Choque entre servidores e PMs termina com três feridos em Porto Alegre

Flávio Ilha*

Colaboração para o UOL, em Porto Alegre

  • Amapergs/Divulgação

    Em segundo dia de protestos, três ficam feridos em frente à Assembleia Legislativa do RS

    Em segundo dia de protestos, três ficam feridos em frente à Assembleia Legislativa do RS

Confronto entre servidores públicos estaduais e policiais militares no início da tarde desta terça-feira (20) resultou em pelo menos três policiais civis feridos por balas de borracha disparadas pela Brigada Militar. Este é o segundo dia de protestos contra a votação das medidas anticrise. 

Os policiais participavam da manifestação em frente à Assembleia Legislativa contra o pacote de reformas do governador José Ivo Sartori (PMDB), que começou a ser votado na tarde de segunda-feira. Os três precisaram de atendimento no Hospital de Pronto  Socorro de Porto Alegre.

Muitos policiais civis, presentes na manifestação, estavam armados. A Assembleia está cercada pela Brigada Militar desde a madrugada de sábado (17).

Por volta das 14 horas, quando os deputados se preparavam para dar início à sessão no plenário, um grupo de servidores que protestava na área externa entrou em confronto com os policiais militares responsáveis por bloquear o acesso ao prédio. Servidores soltaram rojões e derrubaram parte dos gradis colocados para manter os manifestantes a uma certa distância da entrada da Assembleia.

Flávio Ilha/UOL
Vários policiais civis estão armados no protesto de Porto Alegre

A Tropa de Choque da Brigada Militar reagiu com bombas de gás lacrimogêneo e bala de borracha. O episódio deixou servidores feridos com marcas de bala de borracha.

"Ao menos três pessoas nós sabemos que ficaram feridas e foram encaminhadas ao hospital", disse Alexandre Bobadra, do Sindicato dos Servidores Penitenciários do Estado do Rio Grande do Sul (Amapergs). Mais cedo, às 11h30, no final da manhã, já havia ocorrido outro tumulto.

Confrontos de segunda

Na segunda-feira, em quatro momentos diferentes houve confronto entre servidores que ficaram de fora e a Brigada Militar. No plenário, a base aliada do governo mudou a estratégia de votação. Na segunda-feira, a pauta começou por protestos menos polêmicos.

Mas mesmo assim a oposição tratou de prolongar as discussões e tentar obstruir a votação. Em 13 horas de sessão, somente três projetos foram votados e aprovados: a dissolução da Agência Gaúcha de Desenvolvimento e Investimento (AGDI), a redução do número de secretarias e a limitação da cedência de servidores da área de segurança pública para outros órgãos.

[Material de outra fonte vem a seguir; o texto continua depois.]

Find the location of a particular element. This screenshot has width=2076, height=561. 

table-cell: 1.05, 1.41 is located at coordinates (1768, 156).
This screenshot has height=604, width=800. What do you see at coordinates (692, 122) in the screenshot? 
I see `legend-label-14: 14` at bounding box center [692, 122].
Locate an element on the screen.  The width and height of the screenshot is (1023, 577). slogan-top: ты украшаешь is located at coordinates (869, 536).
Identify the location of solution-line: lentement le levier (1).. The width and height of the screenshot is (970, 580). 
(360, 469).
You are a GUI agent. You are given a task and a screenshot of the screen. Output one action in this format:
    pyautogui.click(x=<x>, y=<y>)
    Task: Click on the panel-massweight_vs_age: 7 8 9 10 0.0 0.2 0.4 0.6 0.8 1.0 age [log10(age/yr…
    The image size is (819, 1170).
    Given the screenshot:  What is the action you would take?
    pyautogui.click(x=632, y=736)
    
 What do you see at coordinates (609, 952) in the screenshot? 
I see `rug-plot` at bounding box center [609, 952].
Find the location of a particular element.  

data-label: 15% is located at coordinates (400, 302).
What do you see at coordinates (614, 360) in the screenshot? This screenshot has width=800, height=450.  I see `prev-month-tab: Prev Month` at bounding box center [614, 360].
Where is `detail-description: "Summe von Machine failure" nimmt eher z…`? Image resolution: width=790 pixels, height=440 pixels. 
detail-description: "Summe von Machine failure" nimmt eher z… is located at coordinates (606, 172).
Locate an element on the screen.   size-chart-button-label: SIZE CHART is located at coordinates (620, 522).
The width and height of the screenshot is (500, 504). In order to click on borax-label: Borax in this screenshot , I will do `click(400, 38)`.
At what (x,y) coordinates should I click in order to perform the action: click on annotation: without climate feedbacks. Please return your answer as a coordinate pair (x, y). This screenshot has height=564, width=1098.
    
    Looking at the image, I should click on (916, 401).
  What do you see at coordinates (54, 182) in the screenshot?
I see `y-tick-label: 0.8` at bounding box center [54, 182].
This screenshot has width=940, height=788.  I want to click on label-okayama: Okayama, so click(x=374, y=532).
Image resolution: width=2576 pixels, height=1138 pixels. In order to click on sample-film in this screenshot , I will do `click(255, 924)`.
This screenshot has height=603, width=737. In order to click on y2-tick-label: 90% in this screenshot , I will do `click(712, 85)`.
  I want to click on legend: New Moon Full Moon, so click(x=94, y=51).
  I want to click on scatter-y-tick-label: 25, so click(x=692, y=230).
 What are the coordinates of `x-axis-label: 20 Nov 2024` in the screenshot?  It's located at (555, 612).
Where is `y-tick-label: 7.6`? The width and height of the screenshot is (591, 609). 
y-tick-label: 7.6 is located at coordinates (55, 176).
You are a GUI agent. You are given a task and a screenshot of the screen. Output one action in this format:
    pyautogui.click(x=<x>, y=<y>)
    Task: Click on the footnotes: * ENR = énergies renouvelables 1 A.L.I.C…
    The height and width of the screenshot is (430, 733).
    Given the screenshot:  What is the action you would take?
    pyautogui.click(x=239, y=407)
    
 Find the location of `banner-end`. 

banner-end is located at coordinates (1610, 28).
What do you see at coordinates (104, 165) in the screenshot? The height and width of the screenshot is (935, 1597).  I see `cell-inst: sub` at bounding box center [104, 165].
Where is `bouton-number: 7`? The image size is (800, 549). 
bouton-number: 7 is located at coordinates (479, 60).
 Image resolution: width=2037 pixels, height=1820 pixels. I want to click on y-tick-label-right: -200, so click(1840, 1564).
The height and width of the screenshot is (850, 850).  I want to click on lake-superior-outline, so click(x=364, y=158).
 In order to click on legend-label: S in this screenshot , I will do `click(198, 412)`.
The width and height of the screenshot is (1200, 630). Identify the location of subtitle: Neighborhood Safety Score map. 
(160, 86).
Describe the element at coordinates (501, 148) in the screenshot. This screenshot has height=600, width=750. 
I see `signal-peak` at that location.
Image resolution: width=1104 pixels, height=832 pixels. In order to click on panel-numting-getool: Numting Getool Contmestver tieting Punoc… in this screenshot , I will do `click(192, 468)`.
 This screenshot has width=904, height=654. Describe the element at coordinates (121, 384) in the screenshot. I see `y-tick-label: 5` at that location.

Na segunda, manifestantes se abrigaram de bombas em igreja

Medidas anticrise

Hoje, a base decidiu começar por projetos considerados mais impopulares. O primeiro a ser apreciado, nesta tarde, é o que prevê a extinção de fundações públicas. Se aprovado, resultará na demissão de mais de mil servidores regidos pela CLT. Desde a divulgação do pacote, os trabalhadores organizam manifestações ressaltando a importância dos serviços prestados e pedindo que a ideia de extinção seja abandonada.

Na lista de corte estão instituições de pesquisa como a Fundação de Economia e Estatística (FEE), que elabora estudos e gera dados em diferentes áreas, e a Fundação Piratini, que responde pela concessão pública de rádio e TV no Estado. O governo argumenta que está modernizando o Estado em nome de uma estrutura mais enxuta, e que as fundações se tornaram inchadas e onerosas. Parte das atividades será absorvida pelas secretarias restantes.

Sartori propôs cerca de 40 medidas de austeridade distribuídas em mais de 20 projetos. A tendência é de que a votação prossiga em ritmo lento nesta terça-feira. Inicialmente, o governo pretendia encerrar os trabalhos até quinta-feira. Agora, integrantes da base aliada já reconhecem que talvez será necessário recorrer a sessões extraordinárias após o Natal, principalmente porque as Propostas de Emenda Constitucional (PEC) precisam ser votadas em dois turnos.